We present a multi-agent simulation algorithm to compute the trajectories and full-body motion of human-like agents. Our formulation uses a coupled approach that combines 2D collision-free navigation with high-DOF human motion simulation using a behavioral finite state machine. In order to generate plausible pedestrian motion, we use a closed-loop hierarchical planner that satisfies dynamic stability, biomechanical, and kinematic constraints, and is tightly integrated with multi-agent navigation. Furthermore, we use motion capture data to generate natural looking human motion. The overall system is able to generate plausible motion with upper and lower body movements and avoid collisions with other human-like agents. We highlight its performance in indoor and outdoor scenarios with tens of human-like agents.

Smooth and Dynamically Stable Navigation of Multiple Human-Like Robots

We present a novel algorithm for smooth and collision-free navigation for multiple human-like robots. Our approach combines reciprocal collision avoidance with kinematic and dynamic stability constraints to compute a non-oscillatory trajectory for each high-DOF robot. We use a multi-level optimization algorithm that combines acceleration-velocity obstacles with trajectory optimization. We highlight our algorithm’s performance in different environments containing multiple human-like robots with tens of DOFs.

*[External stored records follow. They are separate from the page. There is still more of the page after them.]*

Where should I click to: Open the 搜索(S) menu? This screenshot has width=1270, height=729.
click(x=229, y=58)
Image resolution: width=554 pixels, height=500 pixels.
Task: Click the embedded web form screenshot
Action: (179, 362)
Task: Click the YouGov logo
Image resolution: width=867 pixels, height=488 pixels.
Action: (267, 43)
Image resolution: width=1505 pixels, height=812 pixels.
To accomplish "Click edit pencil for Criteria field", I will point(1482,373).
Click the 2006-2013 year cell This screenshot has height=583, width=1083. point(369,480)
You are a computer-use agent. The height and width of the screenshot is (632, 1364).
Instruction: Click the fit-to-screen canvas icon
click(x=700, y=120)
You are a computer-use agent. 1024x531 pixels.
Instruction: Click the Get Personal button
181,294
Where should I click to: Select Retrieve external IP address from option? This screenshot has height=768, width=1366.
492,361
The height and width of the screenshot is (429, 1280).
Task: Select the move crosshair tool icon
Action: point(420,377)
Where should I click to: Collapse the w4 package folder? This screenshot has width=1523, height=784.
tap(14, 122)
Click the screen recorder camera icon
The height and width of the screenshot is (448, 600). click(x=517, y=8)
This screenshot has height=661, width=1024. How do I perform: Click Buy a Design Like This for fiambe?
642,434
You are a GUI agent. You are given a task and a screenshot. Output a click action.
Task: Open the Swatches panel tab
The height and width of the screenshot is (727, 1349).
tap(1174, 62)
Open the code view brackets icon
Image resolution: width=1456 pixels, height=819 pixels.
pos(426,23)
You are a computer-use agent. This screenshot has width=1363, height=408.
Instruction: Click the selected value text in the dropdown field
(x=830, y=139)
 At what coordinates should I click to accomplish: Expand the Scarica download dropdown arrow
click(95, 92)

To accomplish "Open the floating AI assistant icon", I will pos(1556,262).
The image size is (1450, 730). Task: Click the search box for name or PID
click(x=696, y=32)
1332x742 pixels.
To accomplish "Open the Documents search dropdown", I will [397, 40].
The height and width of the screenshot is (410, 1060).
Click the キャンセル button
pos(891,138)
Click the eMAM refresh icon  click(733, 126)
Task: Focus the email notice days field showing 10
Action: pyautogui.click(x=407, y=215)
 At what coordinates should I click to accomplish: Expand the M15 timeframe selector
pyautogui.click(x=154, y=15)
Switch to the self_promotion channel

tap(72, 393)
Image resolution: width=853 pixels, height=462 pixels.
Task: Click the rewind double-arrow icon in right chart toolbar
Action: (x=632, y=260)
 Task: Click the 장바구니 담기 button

Parallel cartesian planning in dynamic environments using constrained trajectory planning

We present a parallel Cartesian planning algorithm for redundant robot arms and manipulators. We pre-compute a roadmap, that takes into account static obstacles in the environment as well as singular configurations. At runtime, multiple paths in this roadmap are computed as initial trajectories for an optimization-based planner that tends to satisfy various constraints corresponding to demands on the trajectory, including end-effector constraints, collision-free, and non-singular. We highlight and compare the performance of our parallel planner using 7-DOF arms with other planning algorithms. To the best of our knowledge, this is the first approach that can compute smooth and collision-free trajectories in complex environments with dynamic obstacles.

Spoke-Darts for High-Dimensional Blue Noise Sampling

Blue noise sampling has proved useful for many graphics applications, but remains underexplored in high-dimensional spaces due to the difficulty of generating distributions and proving properties about them. We present a blue noise sampling method with good quality and performance across different dimensions. The method, spoke-dart sampling, shoots rays from prior samples and selects samples from these rays. It combines the advantages of two major high-dimensional sampling methods: the locality of advancing front with the dimensionality-reduction of hyperplanes, specifically line sampling. We prove that the output sampling is saturated with high probability, with bounds on distances between pairs of samples and between any domain point and its nearest sample. We demonstrate spoke-dart applications for approximate Delaunay graph construction, global optimization, and robotic motion planning. Both the blue-noise quality of the output distribution and the adaptability of the intermediate processes of our method are useful in these applications.